═════ Available data ═════

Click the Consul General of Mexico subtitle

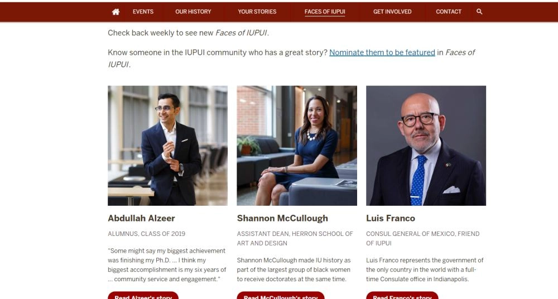[423, 239]
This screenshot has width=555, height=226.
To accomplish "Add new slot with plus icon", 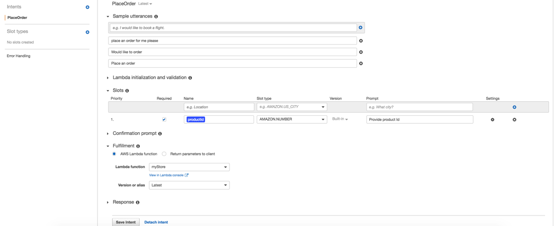I will pos(514,107).
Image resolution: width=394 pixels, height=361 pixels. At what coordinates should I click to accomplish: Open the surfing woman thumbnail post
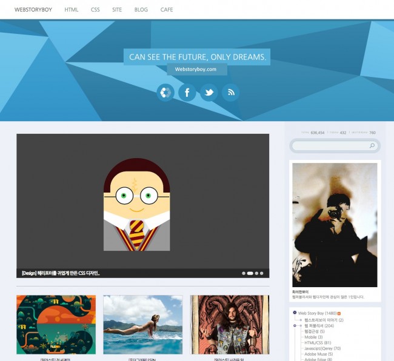(142, 324)
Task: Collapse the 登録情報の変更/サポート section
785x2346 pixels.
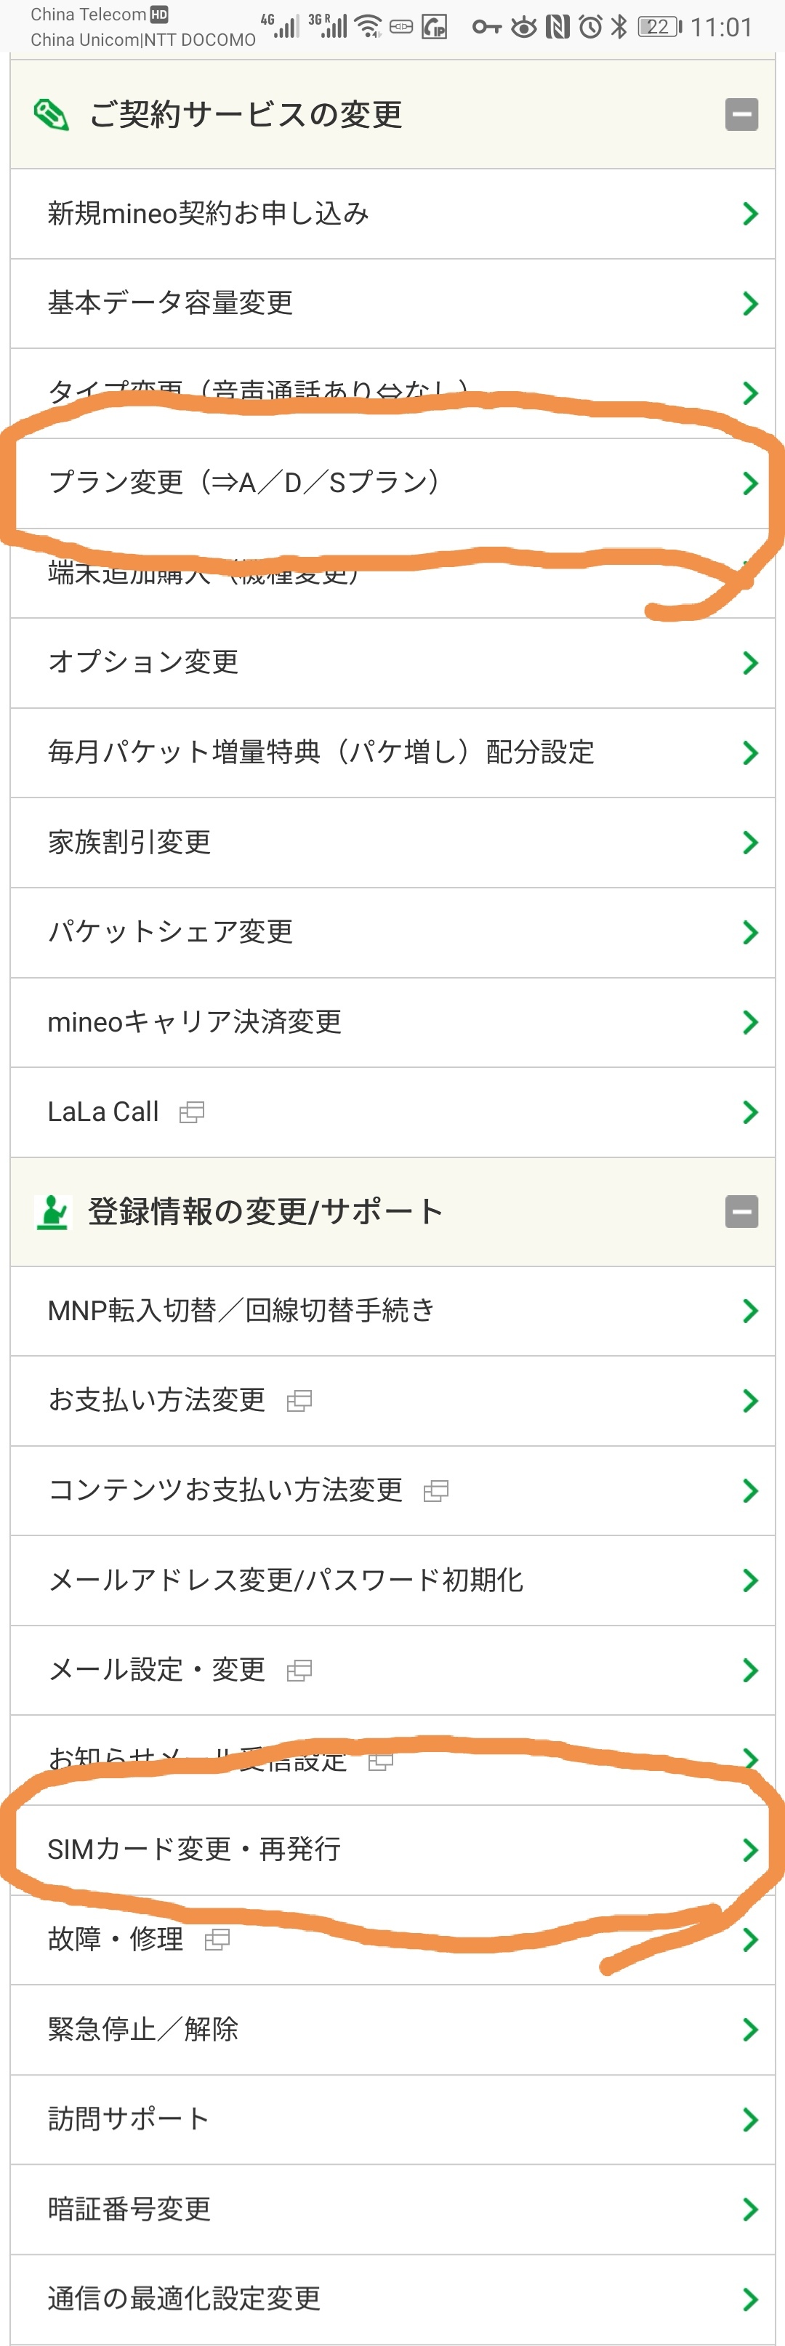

═════

## Work request:
Each line from the line containing "Task: Collapse the 登録情報の変更/サポート section" through the last line above must be written out exactly, and every picture must be omitted.

## Output for this task:
Task: Collapse the 登録情報の変更/サポート section
785x2346 pixels.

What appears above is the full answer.